• [CONSIGNE A]
Veuillez relever, dans l'extrait sur les obligations des opérateurs de communications électroniques, les termes qui décrivent la situation des personnes dont la libération est mentionnée.

• [EXTRAIT DU DOCUMENT]
Les opérateurs de services de communications électroniques sont tenus, sur réquisition motivée du Commissaire du Gouvernement du Tribunal de Première Instance dans le ressort duquel aura été commise l'une des infractions prévues aux articles 293-1, 293-2, 293-3. 293-4, 293-5, 293-6, 293-7, 293-8, 293-9 et 293-10, de fournir aux services de Police Judiciaire, toutes les informations relatives aux terminaux de communications électroniques utilisés avant, pendant et après la perpétration des infractions et jusqu'à la libération des personnes enlevées, séquestrées ou gardées en otage. Tout refus de collaborer sera tenu pour un fait de complicité et les responsables des services de communications électronique ou des personnes morales fournissant de tels services seront poursuivis comme tels, dans les conditions prévues dans la présente Loi.

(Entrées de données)
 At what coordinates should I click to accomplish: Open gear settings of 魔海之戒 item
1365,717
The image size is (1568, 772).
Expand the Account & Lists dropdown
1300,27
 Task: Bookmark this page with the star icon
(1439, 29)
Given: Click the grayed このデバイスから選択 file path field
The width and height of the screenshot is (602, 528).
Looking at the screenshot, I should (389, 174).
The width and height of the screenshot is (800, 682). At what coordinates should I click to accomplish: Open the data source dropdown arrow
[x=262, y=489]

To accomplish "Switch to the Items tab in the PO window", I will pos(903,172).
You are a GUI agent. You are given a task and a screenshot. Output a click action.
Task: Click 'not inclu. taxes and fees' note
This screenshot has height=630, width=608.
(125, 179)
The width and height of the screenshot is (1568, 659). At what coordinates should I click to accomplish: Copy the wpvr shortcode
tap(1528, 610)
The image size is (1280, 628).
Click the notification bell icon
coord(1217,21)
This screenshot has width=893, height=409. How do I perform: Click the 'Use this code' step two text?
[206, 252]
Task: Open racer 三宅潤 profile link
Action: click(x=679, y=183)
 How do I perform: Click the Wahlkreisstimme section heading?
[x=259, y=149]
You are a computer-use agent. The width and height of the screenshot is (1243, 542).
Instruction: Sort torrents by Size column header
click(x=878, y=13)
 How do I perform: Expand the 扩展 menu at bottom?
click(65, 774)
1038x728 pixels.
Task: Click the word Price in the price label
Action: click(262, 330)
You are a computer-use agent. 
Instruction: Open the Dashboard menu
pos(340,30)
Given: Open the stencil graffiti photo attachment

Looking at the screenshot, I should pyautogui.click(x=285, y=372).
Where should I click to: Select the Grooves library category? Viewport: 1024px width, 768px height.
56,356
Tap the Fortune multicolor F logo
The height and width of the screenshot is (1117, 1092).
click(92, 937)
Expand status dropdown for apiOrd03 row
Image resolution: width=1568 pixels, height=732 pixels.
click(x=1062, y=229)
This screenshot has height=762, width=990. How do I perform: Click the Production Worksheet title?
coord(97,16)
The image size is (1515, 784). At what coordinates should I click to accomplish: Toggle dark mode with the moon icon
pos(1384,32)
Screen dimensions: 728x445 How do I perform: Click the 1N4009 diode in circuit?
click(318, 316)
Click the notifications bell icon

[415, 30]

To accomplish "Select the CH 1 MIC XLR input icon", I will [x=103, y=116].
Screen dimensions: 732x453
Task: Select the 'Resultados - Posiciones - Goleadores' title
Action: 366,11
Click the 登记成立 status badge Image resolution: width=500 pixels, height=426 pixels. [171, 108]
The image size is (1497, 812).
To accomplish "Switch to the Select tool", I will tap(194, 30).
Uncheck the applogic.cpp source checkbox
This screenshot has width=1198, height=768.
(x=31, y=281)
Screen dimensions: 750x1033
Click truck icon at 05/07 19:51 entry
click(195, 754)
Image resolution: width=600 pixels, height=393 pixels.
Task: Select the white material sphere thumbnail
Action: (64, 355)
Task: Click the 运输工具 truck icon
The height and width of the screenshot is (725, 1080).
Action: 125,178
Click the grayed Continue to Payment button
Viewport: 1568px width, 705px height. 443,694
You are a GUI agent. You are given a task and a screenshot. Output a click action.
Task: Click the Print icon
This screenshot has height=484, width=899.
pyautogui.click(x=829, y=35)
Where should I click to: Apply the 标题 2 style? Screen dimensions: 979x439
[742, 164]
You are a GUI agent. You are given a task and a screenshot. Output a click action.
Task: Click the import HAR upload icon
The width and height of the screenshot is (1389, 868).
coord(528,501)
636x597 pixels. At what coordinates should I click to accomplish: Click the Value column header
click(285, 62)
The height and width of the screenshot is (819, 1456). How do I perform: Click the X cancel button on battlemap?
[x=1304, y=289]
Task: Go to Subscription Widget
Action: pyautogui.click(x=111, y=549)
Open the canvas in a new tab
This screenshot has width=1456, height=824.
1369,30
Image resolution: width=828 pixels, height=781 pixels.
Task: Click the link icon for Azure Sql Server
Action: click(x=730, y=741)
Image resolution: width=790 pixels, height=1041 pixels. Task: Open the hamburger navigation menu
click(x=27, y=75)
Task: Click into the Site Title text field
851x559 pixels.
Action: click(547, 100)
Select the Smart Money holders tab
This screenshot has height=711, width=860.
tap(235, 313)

• [CONSIGNE B]
Renvoyez, dans les entrées de données, tout ce qui va de la ligne contenant « 636x597 pixels. At » jusqu'à la ligne contenant « Action: pyautogui.click(x=111, y=549) », ces deux lignes comprises, sans rien modifier.

• [RÉSULTAT A]
- enlevées
- séquestrées
- gardées en otage

• [RÉSULTAT B]
636x597 pixels. At what coordinates should I click to accomplish: Click the Value column header
click(285, 62)
The height and width of the screenshot is (819, 1456). How do I perform: Click the X cancel button on battlemap?
[x=1304, y=289]
Task: Go to Subscription Widget
Action: pyautogui.click(x=111, y=549)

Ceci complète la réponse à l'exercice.